Mit ihrer Politik des günstigen Geldes versucht die Fed seit Ende 2008, gegen die Folgen der Finanz- und Wirtschaftskrise anzukämpfen. Der Leitzins verharrt auf dem Rekordtief von Null bis 0,25 Prozent. Solange die Arbeitslosigkeit in den USA über 6,5 Prozent liegt, will die Zentralbank an diesem Niveau festhalten.

Darüber hinaus erwirbt die Fed jeden Monat Staatsanleihen im Umfang von 45 Milliarden Dollar sowie Hypothekenpapiere in Höhe von 40 Milliarden Dollar. Mit dem Programm bringt sie zusätzliches Kapital ins Finanzsystem, um so Kredite billiger zu machen. Die Finanzmärkte erwarten allerdings, dass die Anleihenkäufe in den kommenden Monaten zumindest gedrosselt werden.

Lob für Bernanke

Yellen lobt in der Erklärung die Geldpolitik der vergangenen Jahre. Ohne das Eingreifen der Zentralbank wäre die Krise "viel schlimmer" ausgefallen, heißt es. "Unter der weisen und geschickten Führung des Vorsitzenden Bernanke hat die Fed geholfen, das Finanzsystem zu stabilisieren, den tiefen Fall der Wirtschaft aufzuhalten und das Wachstum wieder zu starten."

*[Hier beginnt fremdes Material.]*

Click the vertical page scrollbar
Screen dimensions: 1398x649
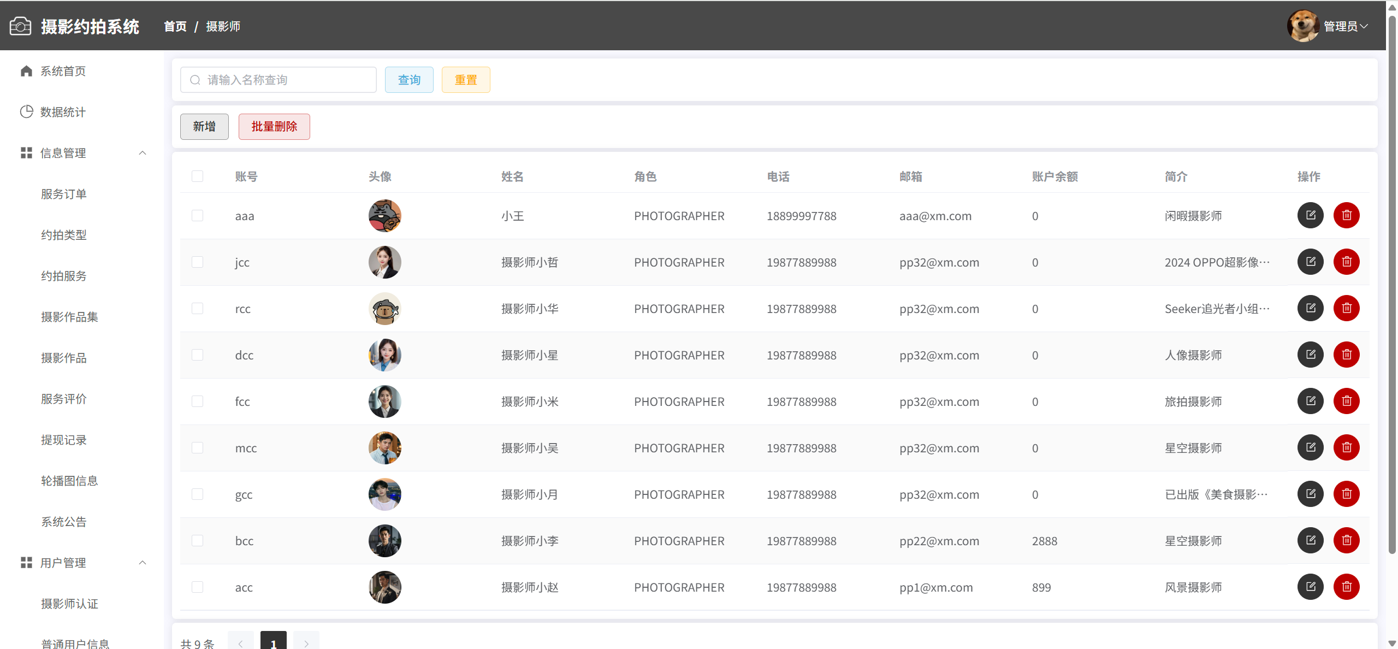pyautogui.click(x=1392, y=273)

US-Präsident Barack Obama hatte Yellen im Oktober nominiert . Die bisherige Vizechefin der Fed soll Bernanke zum 1. Februar 2014 ablösen und wäre in der hundertjährigen Geschichte der US-Zentralbank die erste Frau an der Spitze. Ihre Nominierung muss noch vom Senat bestätigt werden, eine Mehrheit galt aber als sicher.